» What you need to do
The line containing "https://digital.weber.edu/ark:/87278/s620c26p (164, 2482)" and every line after it, through the end of the records below: repeat them exactly, nothing more.

» Records

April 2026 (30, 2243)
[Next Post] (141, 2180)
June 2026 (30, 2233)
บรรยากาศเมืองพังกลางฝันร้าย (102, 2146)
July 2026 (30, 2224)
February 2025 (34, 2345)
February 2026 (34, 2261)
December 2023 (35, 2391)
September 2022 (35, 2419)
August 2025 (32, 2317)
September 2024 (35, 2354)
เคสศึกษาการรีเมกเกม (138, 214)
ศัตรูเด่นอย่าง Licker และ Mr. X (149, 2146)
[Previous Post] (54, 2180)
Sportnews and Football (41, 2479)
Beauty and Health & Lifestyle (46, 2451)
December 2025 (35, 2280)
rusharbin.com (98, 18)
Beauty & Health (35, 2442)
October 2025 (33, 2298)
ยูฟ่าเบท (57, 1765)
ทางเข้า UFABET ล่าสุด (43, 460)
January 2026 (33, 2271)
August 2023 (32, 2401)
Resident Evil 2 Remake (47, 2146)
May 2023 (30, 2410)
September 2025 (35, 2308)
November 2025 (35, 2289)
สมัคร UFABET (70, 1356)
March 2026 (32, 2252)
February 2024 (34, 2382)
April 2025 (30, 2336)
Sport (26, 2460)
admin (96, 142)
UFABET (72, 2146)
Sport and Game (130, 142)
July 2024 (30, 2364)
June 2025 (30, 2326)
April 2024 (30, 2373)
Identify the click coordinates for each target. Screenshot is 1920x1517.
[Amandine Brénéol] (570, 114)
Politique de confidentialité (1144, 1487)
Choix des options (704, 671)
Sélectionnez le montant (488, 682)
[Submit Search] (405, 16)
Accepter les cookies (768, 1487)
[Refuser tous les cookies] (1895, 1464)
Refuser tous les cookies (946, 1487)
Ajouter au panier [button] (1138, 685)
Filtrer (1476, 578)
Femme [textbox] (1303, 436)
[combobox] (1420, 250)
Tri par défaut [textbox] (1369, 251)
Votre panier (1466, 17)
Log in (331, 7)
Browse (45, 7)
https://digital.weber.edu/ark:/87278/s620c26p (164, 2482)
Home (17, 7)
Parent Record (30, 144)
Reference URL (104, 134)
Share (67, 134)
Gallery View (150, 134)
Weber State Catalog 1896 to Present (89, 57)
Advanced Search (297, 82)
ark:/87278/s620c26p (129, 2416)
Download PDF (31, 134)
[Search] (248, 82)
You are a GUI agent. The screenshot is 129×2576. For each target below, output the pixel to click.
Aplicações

» Solution to the problem
https://digital.weber.edu/ark:/87278/s620c26p (164, 2482)
Home (17, 7)
Parent Record (30, 144)
Reference URL (104, 134)
Share (67, 134)
Gallery View (150, 134)
Weber State Catalog 1896 to Present (89, 57)
Advanced Search (297, 82)
ark:/87278/s620c26p (129, 2416)
Download PDF (31, 134)
[Search] (248, 82)
You are a GUI agent. The screenshot is 129×2576. For each target below, output the pixel to click.
Aplicações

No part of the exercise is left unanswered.